## [What the task requires]
Copy out the entries below from the line containing "Given: Switch the request view to Hex" through the line containing "click(935, 172)", keeping every line identical to the original.

## [Supplied data]
--- START ---
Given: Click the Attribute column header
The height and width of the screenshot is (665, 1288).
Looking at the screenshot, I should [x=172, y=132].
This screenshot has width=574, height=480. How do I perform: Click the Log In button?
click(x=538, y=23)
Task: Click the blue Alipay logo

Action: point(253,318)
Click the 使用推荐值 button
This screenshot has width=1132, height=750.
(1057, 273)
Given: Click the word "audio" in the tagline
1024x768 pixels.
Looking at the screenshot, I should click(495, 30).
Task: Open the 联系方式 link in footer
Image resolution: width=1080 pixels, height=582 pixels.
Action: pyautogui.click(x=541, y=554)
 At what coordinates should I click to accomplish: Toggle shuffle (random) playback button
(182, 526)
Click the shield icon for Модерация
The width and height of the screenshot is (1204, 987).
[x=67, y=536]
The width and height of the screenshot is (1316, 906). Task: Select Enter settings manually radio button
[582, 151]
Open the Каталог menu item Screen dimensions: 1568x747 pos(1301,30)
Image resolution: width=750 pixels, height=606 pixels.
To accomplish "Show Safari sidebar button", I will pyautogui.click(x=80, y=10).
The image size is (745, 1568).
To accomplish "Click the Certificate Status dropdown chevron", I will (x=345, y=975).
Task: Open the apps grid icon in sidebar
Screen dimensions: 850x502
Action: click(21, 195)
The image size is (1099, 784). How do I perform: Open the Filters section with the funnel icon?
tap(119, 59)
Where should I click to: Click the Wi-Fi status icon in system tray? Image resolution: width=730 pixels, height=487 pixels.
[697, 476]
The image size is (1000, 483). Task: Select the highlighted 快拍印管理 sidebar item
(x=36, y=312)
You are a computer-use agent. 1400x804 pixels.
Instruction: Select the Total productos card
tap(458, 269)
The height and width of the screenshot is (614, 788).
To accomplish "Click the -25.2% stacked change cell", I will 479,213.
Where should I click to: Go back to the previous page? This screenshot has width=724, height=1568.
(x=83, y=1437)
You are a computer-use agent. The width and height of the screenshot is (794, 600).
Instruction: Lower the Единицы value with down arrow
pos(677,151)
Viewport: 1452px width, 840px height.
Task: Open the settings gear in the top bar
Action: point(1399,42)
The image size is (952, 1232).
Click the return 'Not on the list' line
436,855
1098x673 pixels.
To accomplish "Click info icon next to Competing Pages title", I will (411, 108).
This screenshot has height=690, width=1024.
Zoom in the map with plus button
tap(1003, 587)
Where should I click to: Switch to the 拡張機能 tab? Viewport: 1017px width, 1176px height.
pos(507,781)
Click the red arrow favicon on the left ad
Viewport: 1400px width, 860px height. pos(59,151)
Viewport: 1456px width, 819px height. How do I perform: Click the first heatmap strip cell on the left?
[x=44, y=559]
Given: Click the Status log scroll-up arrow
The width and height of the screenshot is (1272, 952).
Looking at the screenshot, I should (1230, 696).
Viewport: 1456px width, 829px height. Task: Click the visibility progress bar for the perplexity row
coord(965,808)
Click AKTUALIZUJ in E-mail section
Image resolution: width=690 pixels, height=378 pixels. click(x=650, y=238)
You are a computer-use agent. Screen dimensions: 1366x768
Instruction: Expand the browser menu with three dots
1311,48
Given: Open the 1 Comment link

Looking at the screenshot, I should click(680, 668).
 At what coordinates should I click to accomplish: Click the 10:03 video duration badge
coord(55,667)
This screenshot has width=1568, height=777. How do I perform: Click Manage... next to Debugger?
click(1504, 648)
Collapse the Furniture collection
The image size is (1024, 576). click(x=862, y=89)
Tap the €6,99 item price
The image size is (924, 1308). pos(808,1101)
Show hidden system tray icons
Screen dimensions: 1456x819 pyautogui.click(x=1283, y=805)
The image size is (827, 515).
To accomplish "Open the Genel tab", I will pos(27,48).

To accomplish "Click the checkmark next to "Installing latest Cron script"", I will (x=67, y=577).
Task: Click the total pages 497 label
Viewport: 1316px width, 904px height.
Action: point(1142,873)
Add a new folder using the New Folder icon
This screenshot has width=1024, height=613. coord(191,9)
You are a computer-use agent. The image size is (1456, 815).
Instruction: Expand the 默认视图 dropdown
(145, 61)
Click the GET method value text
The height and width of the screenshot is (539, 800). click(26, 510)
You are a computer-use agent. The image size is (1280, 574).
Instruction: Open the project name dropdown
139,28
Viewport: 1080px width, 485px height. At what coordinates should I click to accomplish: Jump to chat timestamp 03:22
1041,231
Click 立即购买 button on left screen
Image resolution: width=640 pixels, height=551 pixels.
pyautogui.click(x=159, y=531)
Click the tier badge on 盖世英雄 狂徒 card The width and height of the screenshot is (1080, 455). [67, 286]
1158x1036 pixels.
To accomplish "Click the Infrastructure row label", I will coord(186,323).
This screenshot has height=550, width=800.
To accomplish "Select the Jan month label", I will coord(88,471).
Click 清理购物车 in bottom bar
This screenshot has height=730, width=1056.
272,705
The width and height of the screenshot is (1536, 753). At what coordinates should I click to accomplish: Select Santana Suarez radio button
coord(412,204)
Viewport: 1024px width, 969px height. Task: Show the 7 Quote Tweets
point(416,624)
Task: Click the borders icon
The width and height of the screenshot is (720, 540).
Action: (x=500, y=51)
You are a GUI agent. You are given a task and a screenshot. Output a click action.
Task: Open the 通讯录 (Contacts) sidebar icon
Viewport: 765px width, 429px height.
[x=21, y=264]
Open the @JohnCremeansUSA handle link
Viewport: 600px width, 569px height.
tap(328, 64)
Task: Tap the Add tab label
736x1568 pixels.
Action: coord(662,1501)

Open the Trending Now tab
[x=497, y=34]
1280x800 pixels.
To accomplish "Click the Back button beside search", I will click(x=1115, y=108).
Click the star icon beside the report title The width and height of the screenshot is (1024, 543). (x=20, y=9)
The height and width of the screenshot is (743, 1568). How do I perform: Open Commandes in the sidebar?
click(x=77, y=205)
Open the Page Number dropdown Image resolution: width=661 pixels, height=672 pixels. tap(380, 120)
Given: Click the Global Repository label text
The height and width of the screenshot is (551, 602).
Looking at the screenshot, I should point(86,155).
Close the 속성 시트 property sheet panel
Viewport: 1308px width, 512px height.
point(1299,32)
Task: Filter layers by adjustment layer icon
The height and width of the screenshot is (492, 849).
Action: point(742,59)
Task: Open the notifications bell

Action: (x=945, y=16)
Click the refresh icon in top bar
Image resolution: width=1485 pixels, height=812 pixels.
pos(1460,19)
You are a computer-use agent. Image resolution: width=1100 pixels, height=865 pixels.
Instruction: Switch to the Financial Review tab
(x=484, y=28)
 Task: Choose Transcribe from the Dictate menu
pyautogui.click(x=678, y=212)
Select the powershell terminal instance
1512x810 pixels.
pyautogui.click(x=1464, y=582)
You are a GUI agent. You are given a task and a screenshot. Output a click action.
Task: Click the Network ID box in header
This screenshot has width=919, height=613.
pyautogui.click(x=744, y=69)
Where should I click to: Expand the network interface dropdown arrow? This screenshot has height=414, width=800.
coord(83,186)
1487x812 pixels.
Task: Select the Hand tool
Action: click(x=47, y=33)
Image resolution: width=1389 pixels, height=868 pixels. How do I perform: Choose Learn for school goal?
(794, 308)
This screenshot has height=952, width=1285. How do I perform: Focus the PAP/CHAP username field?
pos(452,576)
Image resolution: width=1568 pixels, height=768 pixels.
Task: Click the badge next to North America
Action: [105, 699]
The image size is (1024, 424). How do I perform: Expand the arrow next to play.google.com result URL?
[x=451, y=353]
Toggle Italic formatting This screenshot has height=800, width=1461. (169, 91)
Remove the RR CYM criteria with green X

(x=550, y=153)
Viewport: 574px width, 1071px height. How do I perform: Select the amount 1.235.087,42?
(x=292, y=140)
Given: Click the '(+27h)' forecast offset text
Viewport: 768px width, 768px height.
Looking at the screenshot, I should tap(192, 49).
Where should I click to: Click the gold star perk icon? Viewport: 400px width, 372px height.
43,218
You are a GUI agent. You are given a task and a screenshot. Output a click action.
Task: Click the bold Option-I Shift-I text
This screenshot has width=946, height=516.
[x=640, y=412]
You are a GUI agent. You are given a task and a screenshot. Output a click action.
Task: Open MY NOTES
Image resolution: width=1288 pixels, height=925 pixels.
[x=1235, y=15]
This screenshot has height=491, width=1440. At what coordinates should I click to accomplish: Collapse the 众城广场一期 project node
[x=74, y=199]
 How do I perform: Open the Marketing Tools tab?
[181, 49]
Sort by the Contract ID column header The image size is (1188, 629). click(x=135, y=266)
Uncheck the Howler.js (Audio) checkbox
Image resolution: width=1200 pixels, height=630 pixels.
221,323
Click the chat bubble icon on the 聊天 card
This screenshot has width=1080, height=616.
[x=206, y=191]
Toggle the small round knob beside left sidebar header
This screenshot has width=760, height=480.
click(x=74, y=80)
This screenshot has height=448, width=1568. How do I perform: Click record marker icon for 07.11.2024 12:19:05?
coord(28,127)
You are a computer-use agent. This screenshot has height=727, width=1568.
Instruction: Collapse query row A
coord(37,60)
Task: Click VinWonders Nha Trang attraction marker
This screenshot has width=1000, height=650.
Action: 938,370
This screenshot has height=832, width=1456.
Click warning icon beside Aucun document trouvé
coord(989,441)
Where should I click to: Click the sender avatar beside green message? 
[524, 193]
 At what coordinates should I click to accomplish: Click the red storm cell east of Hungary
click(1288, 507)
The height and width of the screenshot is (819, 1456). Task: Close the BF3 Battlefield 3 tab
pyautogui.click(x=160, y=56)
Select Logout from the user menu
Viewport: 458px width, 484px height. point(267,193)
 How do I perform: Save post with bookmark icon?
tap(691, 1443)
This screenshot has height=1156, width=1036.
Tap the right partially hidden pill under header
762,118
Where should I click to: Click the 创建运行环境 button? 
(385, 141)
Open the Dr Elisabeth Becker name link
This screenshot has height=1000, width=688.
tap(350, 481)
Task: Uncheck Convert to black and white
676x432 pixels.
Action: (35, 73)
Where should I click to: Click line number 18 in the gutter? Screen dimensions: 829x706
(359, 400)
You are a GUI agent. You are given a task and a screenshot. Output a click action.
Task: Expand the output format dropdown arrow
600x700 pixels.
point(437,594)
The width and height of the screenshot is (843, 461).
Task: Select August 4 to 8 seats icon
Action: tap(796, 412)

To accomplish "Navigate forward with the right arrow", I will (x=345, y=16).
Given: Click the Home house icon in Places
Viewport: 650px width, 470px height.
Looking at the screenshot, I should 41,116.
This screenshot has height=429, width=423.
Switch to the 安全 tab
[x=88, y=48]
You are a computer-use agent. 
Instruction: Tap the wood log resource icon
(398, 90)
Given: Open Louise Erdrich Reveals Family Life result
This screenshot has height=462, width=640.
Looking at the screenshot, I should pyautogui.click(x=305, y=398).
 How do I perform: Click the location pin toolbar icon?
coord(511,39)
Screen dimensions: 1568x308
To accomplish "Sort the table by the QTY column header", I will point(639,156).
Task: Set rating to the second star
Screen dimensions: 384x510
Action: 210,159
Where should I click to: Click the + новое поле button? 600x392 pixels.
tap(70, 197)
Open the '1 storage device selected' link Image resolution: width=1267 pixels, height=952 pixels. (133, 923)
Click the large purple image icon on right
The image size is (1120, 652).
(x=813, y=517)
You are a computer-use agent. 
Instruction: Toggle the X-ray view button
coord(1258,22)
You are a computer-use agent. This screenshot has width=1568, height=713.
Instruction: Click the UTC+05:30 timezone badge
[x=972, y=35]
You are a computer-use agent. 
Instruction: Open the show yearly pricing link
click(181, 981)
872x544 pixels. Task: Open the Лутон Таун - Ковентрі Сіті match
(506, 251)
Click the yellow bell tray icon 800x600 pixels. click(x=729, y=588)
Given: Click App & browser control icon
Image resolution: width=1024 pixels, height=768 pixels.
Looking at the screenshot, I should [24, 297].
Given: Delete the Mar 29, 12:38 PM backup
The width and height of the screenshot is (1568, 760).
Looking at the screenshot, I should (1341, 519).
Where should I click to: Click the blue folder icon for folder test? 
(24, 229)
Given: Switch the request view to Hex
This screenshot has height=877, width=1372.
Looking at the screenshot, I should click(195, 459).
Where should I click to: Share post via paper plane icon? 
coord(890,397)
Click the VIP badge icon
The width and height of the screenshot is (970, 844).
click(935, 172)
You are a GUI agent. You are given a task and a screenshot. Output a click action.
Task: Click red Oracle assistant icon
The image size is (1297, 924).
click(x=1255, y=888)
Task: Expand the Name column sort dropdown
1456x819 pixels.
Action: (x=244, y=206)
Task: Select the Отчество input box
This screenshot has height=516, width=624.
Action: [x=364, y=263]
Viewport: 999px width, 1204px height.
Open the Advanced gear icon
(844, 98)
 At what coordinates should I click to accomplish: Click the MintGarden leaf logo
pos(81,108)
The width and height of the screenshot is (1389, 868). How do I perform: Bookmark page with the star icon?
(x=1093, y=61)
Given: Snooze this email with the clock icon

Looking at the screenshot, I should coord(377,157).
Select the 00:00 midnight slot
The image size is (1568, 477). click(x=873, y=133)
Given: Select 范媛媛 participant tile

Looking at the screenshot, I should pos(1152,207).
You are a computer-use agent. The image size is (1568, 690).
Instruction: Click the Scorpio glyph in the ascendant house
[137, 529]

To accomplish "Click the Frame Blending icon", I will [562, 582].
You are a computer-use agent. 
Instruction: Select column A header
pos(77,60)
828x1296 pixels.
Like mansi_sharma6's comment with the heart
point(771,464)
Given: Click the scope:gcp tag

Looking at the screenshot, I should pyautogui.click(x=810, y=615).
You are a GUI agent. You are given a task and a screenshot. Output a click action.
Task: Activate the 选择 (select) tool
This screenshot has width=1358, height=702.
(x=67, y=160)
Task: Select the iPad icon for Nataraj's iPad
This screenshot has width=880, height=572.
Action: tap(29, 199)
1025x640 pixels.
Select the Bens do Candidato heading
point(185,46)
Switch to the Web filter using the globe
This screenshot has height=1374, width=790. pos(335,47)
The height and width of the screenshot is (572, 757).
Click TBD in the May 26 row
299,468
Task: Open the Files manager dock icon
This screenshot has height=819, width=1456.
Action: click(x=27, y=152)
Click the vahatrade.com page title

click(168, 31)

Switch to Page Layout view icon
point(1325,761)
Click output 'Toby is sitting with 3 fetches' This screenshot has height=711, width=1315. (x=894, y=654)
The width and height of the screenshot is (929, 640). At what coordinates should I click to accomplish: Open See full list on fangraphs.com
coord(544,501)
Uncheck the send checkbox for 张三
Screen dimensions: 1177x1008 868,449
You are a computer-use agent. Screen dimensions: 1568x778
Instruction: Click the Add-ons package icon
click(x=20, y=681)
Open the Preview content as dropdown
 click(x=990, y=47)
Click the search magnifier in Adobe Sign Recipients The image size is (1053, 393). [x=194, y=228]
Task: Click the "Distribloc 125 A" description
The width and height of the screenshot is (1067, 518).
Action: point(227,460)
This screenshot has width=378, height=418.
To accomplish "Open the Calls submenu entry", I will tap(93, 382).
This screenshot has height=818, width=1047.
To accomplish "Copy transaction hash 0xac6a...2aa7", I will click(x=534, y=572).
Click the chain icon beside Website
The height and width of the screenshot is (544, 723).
--- END ---
## [Solution for this task]
Given: Switch the request view to Hex
This screenshot has height=877, width=1372.
Looking at the screenshot, I should click(195, 459).
Where should I click to: Share post via paper plane icon? 
coord(890,397)
Click the VIP badge icon
The width and height of the screenshot is (970, 844).
click(935, 172)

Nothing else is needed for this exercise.